Work to be completed
Restate word for word the line containing "The width and height of the screenshot is (1443, 1248)." and all remaining lines of the entries below.

Collected data entries
◆ ◆ ◆
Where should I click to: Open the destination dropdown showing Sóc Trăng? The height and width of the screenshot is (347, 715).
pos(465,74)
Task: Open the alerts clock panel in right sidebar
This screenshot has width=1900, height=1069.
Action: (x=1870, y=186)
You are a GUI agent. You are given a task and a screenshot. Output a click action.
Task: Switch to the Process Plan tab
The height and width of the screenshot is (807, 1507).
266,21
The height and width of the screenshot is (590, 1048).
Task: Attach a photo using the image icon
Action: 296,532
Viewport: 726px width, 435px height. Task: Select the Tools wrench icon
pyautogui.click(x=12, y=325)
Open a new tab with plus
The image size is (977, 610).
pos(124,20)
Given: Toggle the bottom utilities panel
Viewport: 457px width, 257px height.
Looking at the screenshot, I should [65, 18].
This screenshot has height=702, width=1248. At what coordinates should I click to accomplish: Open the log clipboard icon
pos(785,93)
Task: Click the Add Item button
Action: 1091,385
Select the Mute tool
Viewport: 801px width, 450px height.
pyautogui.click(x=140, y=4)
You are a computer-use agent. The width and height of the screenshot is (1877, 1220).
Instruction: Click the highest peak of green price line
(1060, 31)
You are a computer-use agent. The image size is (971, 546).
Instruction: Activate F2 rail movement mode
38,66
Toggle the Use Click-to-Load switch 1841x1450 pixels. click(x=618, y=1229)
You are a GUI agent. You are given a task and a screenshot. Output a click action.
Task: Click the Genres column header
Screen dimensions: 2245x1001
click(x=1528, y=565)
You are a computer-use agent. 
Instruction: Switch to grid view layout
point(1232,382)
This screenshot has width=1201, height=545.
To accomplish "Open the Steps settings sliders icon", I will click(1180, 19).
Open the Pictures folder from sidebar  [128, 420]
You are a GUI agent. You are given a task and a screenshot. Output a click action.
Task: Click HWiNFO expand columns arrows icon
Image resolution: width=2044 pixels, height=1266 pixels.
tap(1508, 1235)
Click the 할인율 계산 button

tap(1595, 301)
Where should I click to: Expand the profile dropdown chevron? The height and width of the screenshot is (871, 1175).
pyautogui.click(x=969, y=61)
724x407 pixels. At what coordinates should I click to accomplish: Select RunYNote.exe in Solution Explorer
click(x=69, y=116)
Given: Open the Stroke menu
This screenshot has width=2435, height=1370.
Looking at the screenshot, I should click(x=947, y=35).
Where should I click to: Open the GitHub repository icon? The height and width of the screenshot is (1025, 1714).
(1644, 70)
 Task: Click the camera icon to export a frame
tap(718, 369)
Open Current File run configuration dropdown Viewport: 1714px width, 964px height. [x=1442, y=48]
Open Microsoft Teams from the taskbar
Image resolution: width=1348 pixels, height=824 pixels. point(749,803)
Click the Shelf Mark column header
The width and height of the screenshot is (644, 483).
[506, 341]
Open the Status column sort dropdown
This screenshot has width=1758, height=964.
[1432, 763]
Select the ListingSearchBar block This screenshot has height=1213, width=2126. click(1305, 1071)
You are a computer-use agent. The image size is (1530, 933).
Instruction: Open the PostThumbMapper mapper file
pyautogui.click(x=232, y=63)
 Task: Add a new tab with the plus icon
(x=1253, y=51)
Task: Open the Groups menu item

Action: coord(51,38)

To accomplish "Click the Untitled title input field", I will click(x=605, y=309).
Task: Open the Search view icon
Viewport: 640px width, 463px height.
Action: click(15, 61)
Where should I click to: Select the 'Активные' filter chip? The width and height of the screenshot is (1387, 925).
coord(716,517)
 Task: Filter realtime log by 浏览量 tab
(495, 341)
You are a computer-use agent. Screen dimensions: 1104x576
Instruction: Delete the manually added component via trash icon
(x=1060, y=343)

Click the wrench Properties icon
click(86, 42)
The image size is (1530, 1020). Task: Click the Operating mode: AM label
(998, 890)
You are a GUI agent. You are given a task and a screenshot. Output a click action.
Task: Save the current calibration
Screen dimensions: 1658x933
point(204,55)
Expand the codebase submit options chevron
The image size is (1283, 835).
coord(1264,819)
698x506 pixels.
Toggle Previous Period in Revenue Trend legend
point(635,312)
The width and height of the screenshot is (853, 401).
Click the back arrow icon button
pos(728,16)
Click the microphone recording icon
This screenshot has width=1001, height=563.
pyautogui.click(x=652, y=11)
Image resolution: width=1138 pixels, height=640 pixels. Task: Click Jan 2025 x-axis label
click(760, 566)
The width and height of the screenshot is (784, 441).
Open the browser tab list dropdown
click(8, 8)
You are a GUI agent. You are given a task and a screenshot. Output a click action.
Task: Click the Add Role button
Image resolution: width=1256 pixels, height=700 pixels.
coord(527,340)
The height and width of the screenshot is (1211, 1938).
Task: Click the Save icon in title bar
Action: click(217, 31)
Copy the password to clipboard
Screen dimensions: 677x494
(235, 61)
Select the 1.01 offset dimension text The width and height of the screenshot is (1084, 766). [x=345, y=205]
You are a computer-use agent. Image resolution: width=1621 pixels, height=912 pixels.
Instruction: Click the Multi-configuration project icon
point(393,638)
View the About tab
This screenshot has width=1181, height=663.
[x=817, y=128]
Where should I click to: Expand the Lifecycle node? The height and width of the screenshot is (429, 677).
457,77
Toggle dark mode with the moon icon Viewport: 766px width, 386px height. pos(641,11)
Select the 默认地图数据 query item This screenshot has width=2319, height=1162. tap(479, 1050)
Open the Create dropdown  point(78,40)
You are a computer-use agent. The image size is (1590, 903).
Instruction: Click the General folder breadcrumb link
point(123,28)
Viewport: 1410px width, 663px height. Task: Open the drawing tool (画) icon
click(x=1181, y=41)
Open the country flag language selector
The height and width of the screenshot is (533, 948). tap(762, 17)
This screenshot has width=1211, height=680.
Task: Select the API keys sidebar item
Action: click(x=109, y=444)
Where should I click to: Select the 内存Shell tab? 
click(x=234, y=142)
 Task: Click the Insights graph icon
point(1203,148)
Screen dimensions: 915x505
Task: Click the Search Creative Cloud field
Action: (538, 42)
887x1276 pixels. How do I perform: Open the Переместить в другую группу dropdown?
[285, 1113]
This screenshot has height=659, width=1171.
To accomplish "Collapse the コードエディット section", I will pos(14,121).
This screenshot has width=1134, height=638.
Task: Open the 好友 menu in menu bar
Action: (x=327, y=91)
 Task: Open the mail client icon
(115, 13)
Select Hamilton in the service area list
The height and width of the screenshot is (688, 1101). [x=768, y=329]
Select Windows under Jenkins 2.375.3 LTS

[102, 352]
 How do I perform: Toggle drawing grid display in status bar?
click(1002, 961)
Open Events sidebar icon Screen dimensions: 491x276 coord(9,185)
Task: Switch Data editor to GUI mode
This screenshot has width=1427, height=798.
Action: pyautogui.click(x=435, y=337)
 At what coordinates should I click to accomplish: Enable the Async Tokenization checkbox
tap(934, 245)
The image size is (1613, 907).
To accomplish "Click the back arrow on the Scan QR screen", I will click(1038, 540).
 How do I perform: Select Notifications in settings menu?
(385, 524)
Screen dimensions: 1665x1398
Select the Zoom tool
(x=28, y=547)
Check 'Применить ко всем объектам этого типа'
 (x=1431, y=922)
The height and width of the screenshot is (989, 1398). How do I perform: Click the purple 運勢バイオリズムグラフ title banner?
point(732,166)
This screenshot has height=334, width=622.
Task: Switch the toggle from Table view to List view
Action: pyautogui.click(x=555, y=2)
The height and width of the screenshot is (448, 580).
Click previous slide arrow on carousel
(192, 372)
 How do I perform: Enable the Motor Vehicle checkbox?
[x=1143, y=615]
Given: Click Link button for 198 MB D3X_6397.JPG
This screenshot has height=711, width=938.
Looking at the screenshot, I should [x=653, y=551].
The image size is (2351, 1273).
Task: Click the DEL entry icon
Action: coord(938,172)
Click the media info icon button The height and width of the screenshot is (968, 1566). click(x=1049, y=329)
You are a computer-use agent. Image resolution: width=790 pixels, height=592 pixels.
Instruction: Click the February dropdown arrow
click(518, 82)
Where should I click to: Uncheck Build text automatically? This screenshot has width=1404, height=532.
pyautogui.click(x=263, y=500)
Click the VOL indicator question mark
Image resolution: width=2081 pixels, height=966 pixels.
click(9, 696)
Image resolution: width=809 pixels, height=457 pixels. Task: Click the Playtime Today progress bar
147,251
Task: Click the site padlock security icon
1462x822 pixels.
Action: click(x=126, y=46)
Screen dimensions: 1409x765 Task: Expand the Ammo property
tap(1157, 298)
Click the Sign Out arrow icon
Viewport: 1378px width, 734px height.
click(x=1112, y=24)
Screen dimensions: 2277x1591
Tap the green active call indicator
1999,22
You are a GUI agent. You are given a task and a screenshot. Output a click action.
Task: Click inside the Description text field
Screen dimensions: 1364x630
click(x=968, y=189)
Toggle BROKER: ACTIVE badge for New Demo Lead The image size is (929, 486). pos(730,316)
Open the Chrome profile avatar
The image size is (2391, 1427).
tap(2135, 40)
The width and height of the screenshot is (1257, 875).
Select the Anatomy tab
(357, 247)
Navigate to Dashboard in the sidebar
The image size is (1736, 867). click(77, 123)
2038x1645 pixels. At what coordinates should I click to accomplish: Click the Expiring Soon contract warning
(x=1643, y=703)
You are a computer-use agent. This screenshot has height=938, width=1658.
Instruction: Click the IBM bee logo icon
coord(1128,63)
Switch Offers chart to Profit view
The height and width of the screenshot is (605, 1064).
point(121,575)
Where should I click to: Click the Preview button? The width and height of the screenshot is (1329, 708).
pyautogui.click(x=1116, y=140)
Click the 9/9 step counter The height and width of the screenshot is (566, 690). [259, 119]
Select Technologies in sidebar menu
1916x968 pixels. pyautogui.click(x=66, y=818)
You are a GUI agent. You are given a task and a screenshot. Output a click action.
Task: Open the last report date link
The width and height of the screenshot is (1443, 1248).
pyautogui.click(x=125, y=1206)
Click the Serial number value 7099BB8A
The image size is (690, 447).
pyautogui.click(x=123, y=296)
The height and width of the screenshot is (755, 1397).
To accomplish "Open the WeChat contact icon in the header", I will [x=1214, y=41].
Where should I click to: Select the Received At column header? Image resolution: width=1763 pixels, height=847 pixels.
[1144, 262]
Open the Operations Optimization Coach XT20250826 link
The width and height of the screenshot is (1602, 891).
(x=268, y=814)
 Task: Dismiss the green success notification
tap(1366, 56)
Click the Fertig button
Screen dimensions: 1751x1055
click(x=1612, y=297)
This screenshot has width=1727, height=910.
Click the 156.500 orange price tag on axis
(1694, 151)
◆ ◆ ◆
Result of this task
The width and height of the screenshot is (1443, 1248).
pyautogui.click(x=125, y=1206)
Click the Serial number value 7099BB8A
The image size is (690, 447).
pyautogui.click(x=123, y=296)
The height and width of the screenshot is (755, 1397).
To accomplish "Open the WeChat contact icon in the header", I will [x=1214, y=41].
Where should I click to: Select the Received At column header? Image resolution: width=1763 pixels, height=847 pixels.
[1144, 262]
Open the Operations Optimization Coach XT20250826 link
The width and height of the screenshot is (1602, 891).
(x=268, y=814)
 Task: Dismiss the green success notification
tap(1366, 56)
Click the Fertig button
Screen dimensions: 1751x1055
click(x=1612, y=297)
This screenshot has width=1727, height=910.
Click the 156.500 orange price tag on axis
(1694, 151)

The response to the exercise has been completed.